What IS big data and what is huge? Memory Inspector (never go over 70%. Number of variables (over a hundred is huge. Only load what you need.). Number of blocks (over 100 is huge. Only load what you need). Number of sets (over 100 is huge. Only turn on what you need). Number of files (Over 10,000 is huge, I have seen millions. DON’T turn on the advanced information on the Open dialog.). Number of timesteps (100’s are big, 1000’s are huge).
You did say this, but for someone that doesn’t know what distributed data is, elaborate. This is one of the biggest issues I have – users deciding 1 node (16 or 32 cores) isn’t enough to read one file, so they bring in 8 nodes.
There is a fairly large disagreement within the community with regards to = software rendering vs GPUs. I believe LLNL has dedicated clusters with GPUs for vis servers. LANL has dedicated clusters, I’m not sure about GPUs. Sandia goes a different direction that has been extremely successful. ParaView is so incredibly good with reducing rendering load, and so incredibly good with distributed server rendering that we just ask for a small slice of the big clusters. Think of it this way. If I have 5 million dollars for Viz, do I want a dedicated small cluster (with GPUs), or a bigger primary cluster with more nodes and memory? Don’t forget this gives us extreme flexibility to expand or contract our node count on a platform with a low cost. All processing at Sandia backend pvserver is osmesa. We get framerates around 50/second, plenty good. Having said all this, once we did implement the back end on a GPU cluster (Doom), and for worst cases, framerates did double.
Your writeup is somewhat incorrect and confusing when a user has a remote distributed pvserver(s). I get caught by this all the time in testing. If you are running a small dataset (can.exo, disk_out_ref.exo), ParaView will actually render not the data, but the surface on the client. If it’s bigger, it will render the surface on the server. The “switch” is of course Settings/ Rendering/ Remote Rendering Threshold.
If a user has a slow, or long connection (such as if I am in Albuquerque, and I am connected to a cluster in Los Alamos), if needed, I can decrease the pixels moved back and forth. Edit/ Settings/ Advanced/ Rendering/ Image Reduction Factor. We haven’t heeded to tweak this in years.
For advanced users, there are three ways I try to figure out “hot spots”. Build debug, and then run ParaView in a debugger. Stop a lot. If you start seeing the same spot over and over, that’s the problem. Alternatively, profilers. Doing this remote server is a challenge. Last, the good old, ancient print statements in the code. This paragraph is probably too much information. Better may be “contact Kitware, we know stuff”.
The progress bar is useless. I think we really should get rid of it, and just add a MacOS type of spinning wheel of death. The reasons are fairly complex.

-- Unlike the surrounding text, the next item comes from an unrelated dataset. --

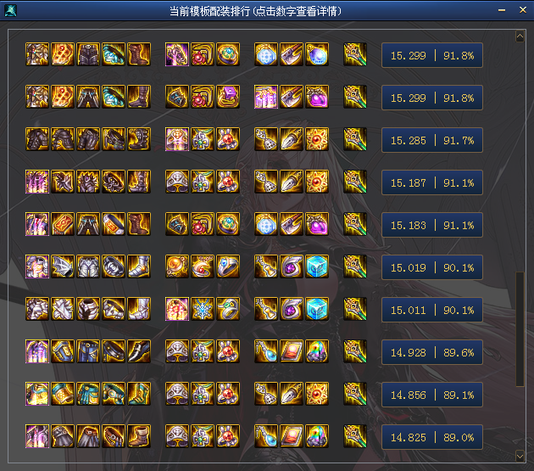Viewport: 534px width, 471px height.
Task: Open the 14.825 | 89.0% score details
Action: tap(431, 437)
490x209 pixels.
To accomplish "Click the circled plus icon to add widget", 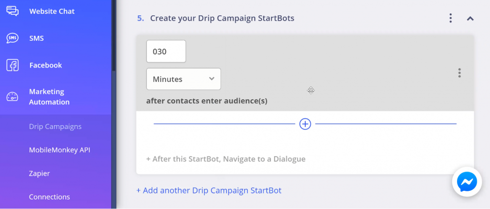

When you really need a progress bar is remote distributed server. We were passing information back to rank 0 so often 10 years ago that the progress bar was significantly slowing ParaView down. Now, we just use rank zero, and assume that’s good enough, which it isn’t. Many filters go from 0 to 100% done with nothing in between. Many pipelines just flash back and forth like they are crazy ants running around. Again, the progress bar is useless.
You mentioned the Timer Log (Excellent), but forgot to mention Utkarsh’s more granular and selectable Log Viewer. The Log Viewer is an even more useful tool, especially if you figure out how to use it and start imbedding it in the code with better granularity.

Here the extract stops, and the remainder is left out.